I am cupioromantic (where you don’t feel romantic attraction but still want to be in a romantic relationship) and don’t feel much connection to a lot of content and ‘positivity’ for aspec people, becuase i do want a relationship. Does anyone have any ways to get around this? Just like anyone else, having content i can relate to would really do me good. 

 

Hey! I am just going to write "my story" I guess. 😂

 

When I first realized I was aromantic I was in a bit of a shock.

 

I thought of myself as the most romantic person I knew (or at least one of). How could I be aromantic? I like romance. But with a bit of reading, I learned about what that meant and I realized my "crushes" had been squishes all along.

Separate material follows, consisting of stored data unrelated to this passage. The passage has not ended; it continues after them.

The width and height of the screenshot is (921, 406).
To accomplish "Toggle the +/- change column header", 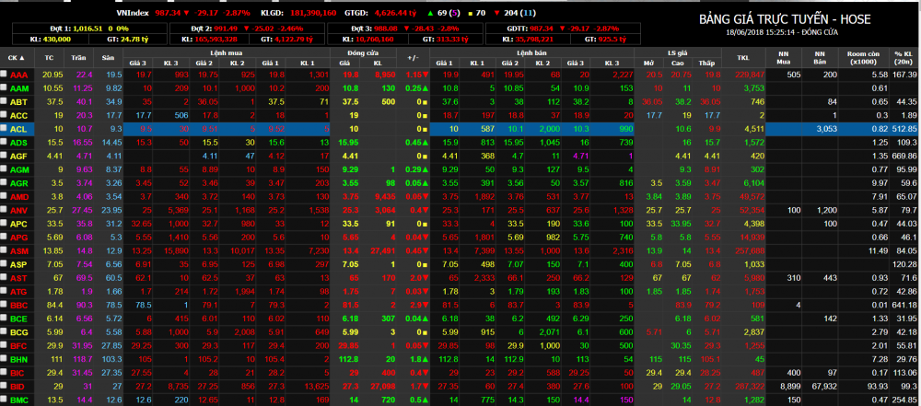I will tap(413, 57).
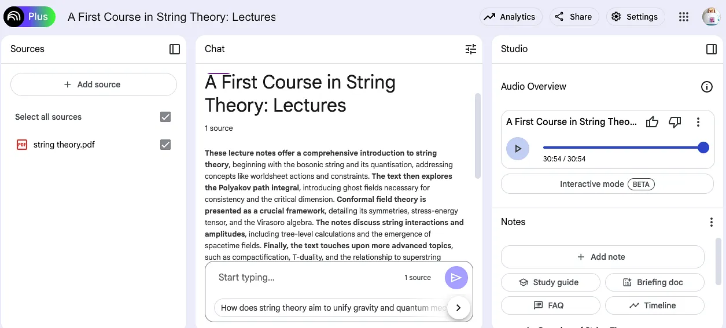Give audio overview a thumbs up
The height and width of the screenshot is (328, 726).
coord(653,122)
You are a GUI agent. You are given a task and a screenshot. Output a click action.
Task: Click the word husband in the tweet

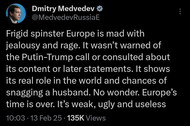(72, 93)
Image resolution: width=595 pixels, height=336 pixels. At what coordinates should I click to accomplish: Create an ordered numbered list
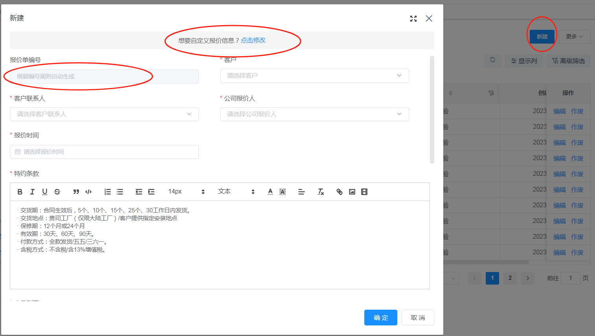point(107,192)
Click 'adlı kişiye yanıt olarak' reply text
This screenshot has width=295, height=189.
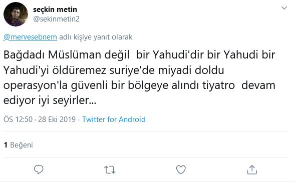(x=96, y=37)
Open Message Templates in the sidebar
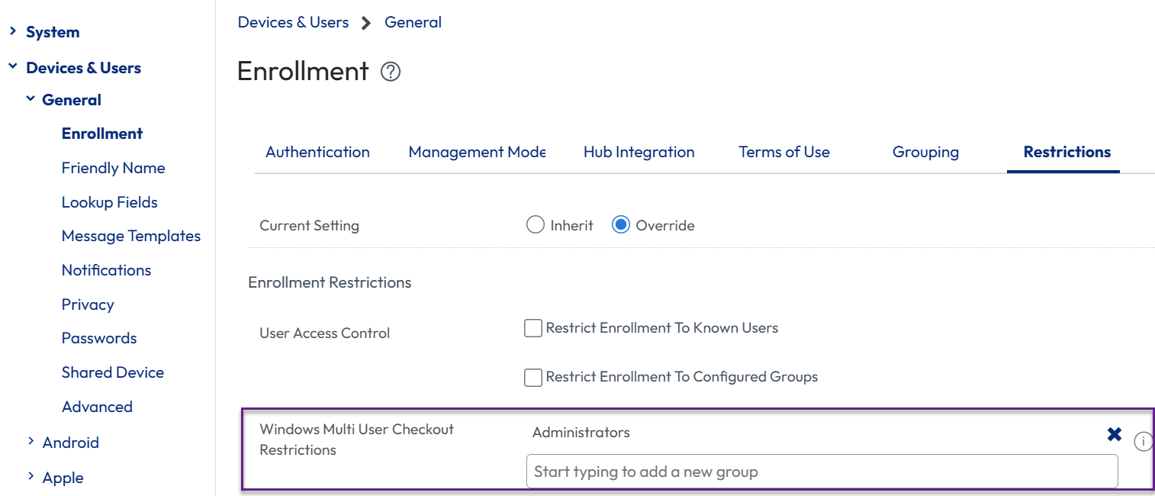The height and width of the screenshot is (496, 1155). click(130, 236)
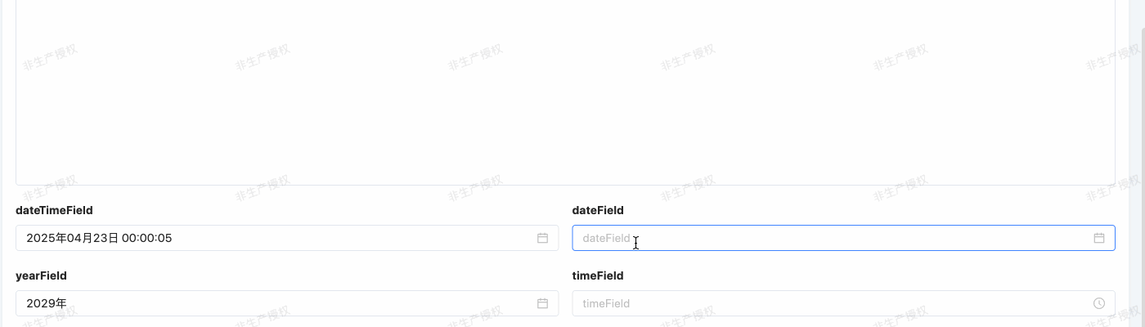Click the dateField placeholder text

click(606, 238)
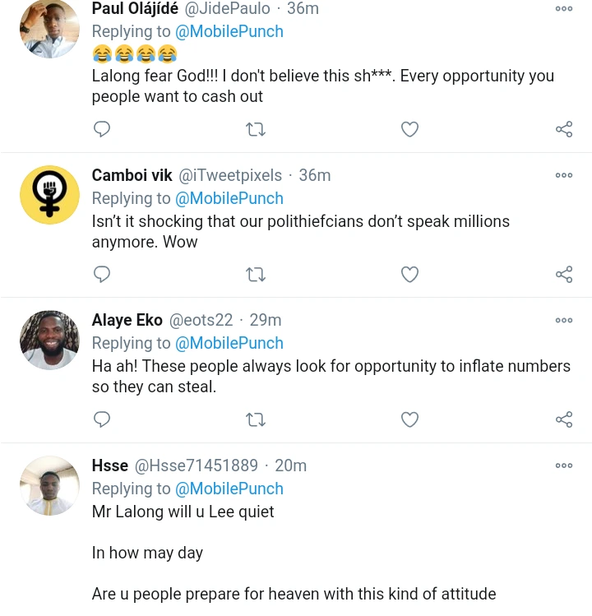Share Alaye Eko's tweet
592x616 pixels.
564,419
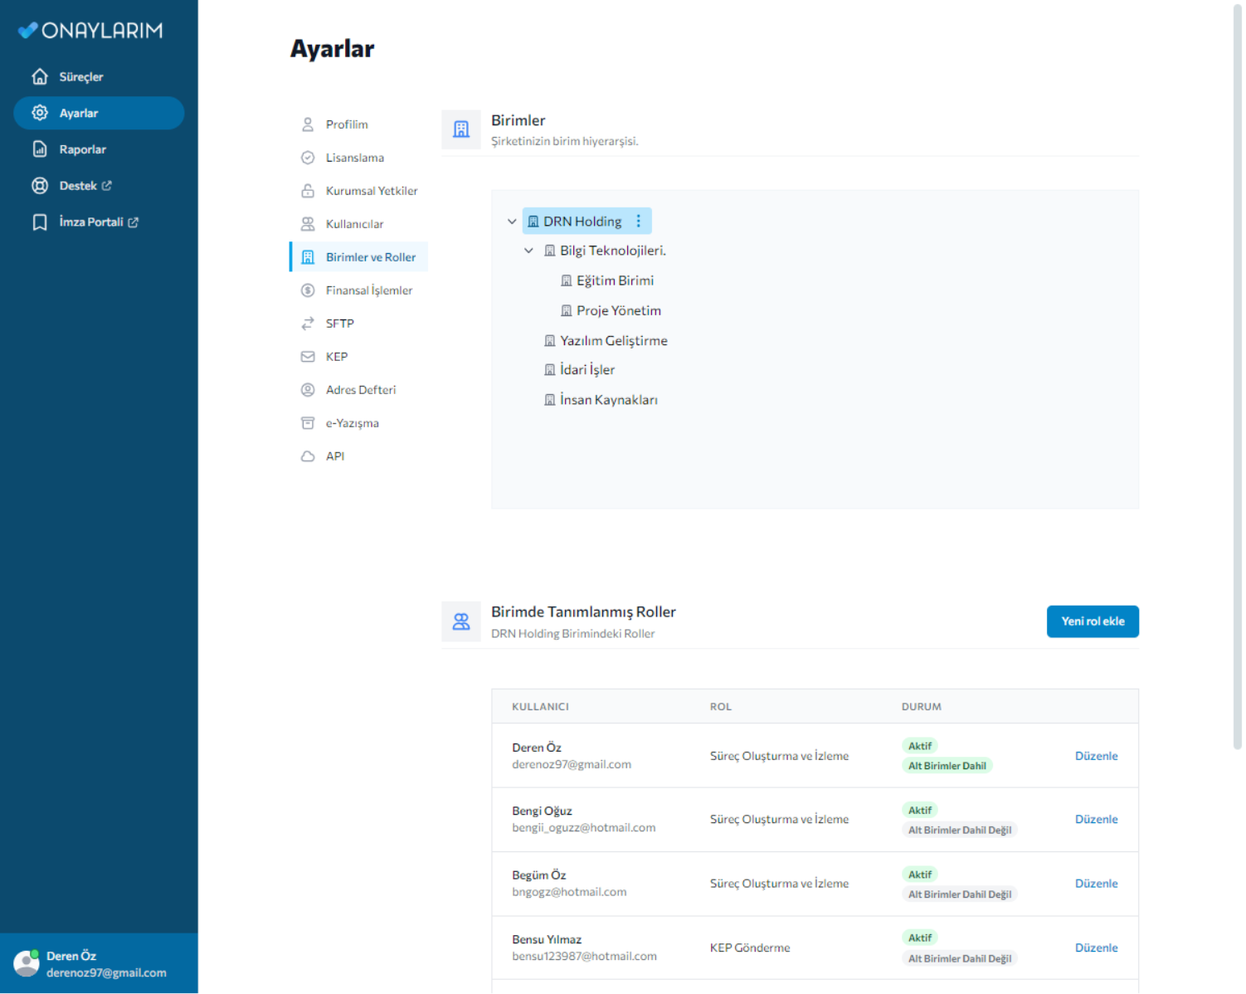1246x994 pixels.
Task: Click Düzenle for Bengi Oğuz
Action: (1095, 820)
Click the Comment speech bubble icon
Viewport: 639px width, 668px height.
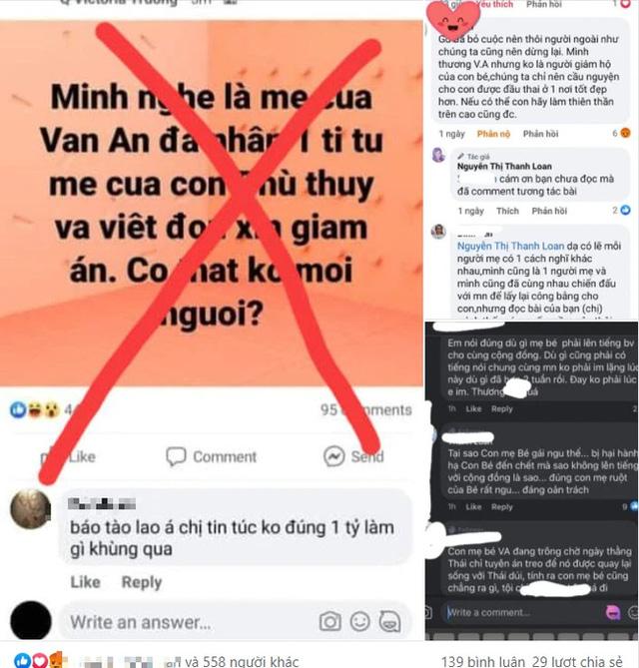(176, 456)
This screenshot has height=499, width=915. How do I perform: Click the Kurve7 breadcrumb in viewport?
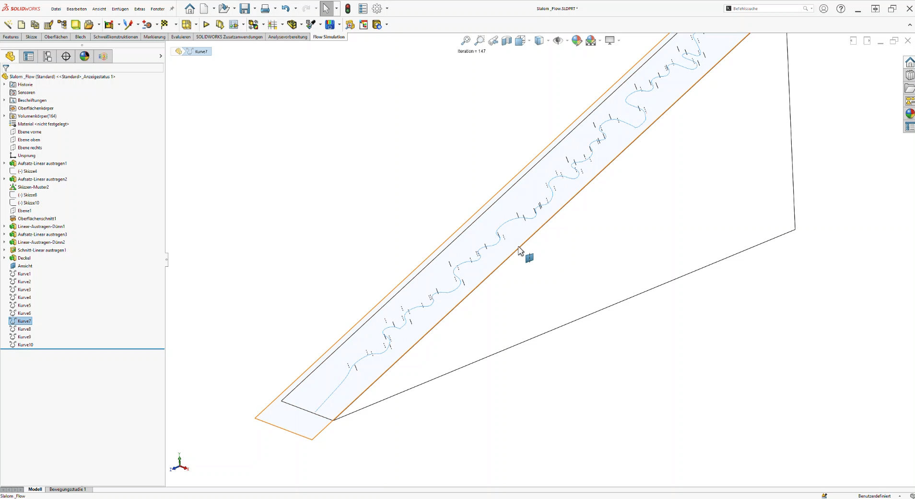pos(201,51)
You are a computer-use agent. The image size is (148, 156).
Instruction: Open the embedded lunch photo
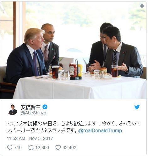pyautogui.click(x=73, y=50)
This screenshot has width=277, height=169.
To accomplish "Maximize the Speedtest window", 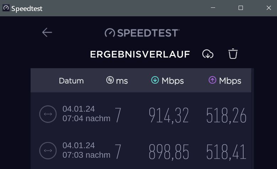I will [x=241, y=8].
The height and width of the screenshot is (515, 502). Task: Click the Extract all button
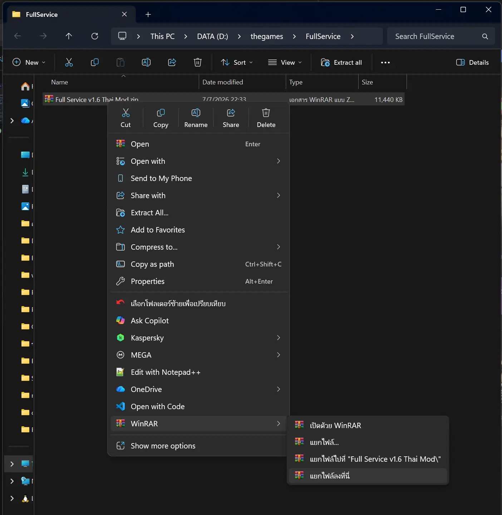(x=341, y=63)
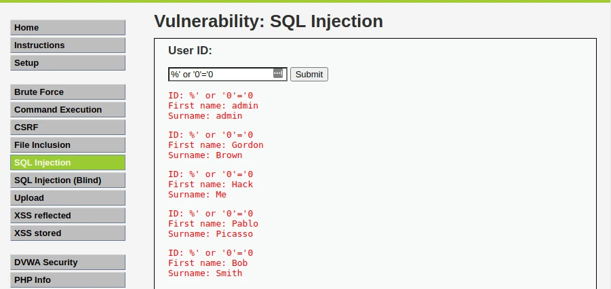
Task: Select Brute Force in the sidebar
Action: [x=68, y=92]
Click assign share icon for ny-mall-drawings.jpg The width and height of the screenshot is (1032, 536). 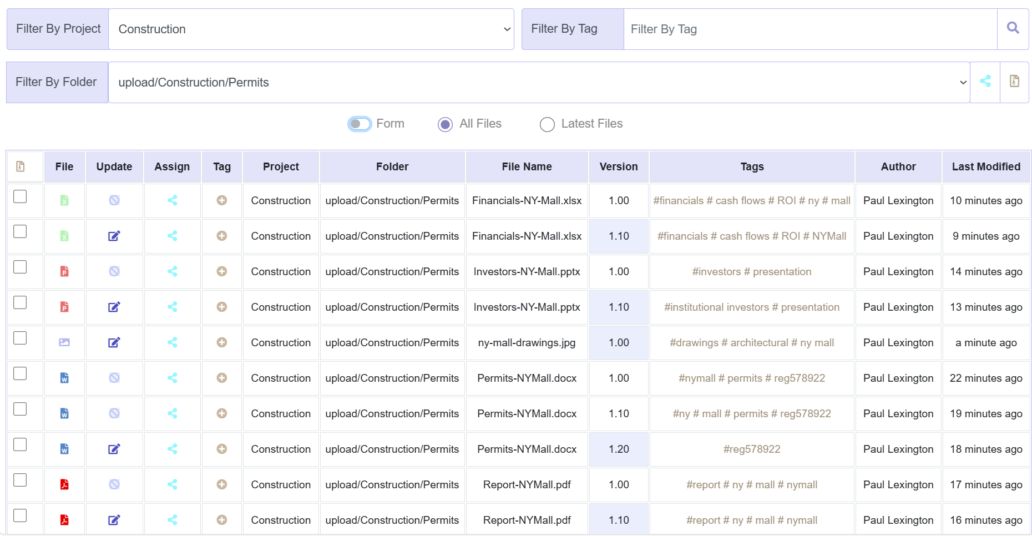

It was a bit confusing, at first. I couldn't really differentiate my feelings. I went to my best friend ever (I appreciate you, Lylu) and asked her a LOT of questions. She is alloromantic, so I figured it would be wiser to ask her about romance, rather than thinking about it for myself since I don't quite understand the concept. Her answers helped me accept that I really was aromantic.

 

However, simply accepting it as the truth does not mean that you are happy about it. For a while I thought constantly about just what that discovery could mean, in the long term. Would I never have a boyfriend, then? Do I even want a boyfriend, or is it just something society has made me believe I needed? I wanted a companion, someone to hug me and really get me. Someone I could stay up all night talking to. Did that mean I wanted a romantic relationship?

 

For a while I thought so. I thought I needed that kind of bond.

I identified with the term "cupioromantic." Though I could never feel the romantic attraction, I felt like I really wanted a boyfriend. No, I needed one.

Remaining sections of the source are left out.